The records of Lincoln’s Inn only survive back to 1422 but it is thought to be almost a century older. The word ‘Inn’ was also applied to large houses, usually with a hall, used by groups of important people such as churchmen and lawyers when in town on business. Since they had a large amount of little-used space, they provided useful accommodation for impoverished law students who were learning their trade by attending court. Some 20 Inns became associated with lawyers and eventually starting offering lessons, with the four present major Inns of Court becoming established: Lincoln’s Inn, Inner Temple, Middle Temple and Gray’s Inn. Other Inns became known as the Inns of Chancery.
DID YOU KNOW: Lincoln’s Inn Field is the largest public square in London and was once used for executions.

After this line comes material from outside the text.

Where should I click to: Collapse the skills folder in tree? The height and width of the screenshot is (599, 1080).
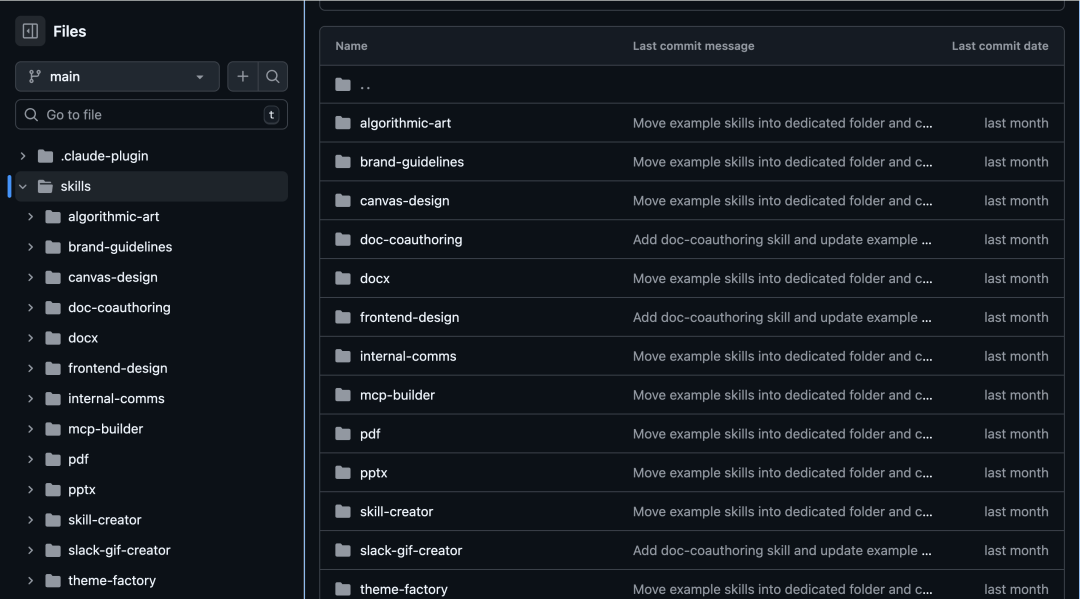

The most notorious was Anthony Babington, a Roman Catholic found guilty of trying to assassinate the Protestant Queen Elizabeth I and replace her with Mary Queen of Scots, her Catholic cousin.
Found guilty of treason in 1586, Babington’s death with six others by being hung, drawn and quartered was so awful that Queen Elizabeth ordered a second group of seven conspirators to be merely hung until dead. Perhaps that is the origin of the expression ‘hung by the neck until dead’? It is actually an act of mercy, as opposed to being hung, drawn and quartered, when you were taken down once unconscious, revived, then gutted etc as memorably portrayed by Mel Gibson in Braveheart.
The Babington Plot led directly to Mary’s own execution for treason a few months afterwards. She was beheaded – a more merciful death reserved for royalty. Her death was one of the factors that prompted King Philip of Spain to launch the Spanish Armada – an attempted invasion of England in 1588. Ironically, on the death of the childless Elizabeth in 1603, Mary’s son, King James of Scotland, became King of England anyway – which, as mentioned above, did away with the version of the Royal Arms shown. A lot of history on one gatehouse.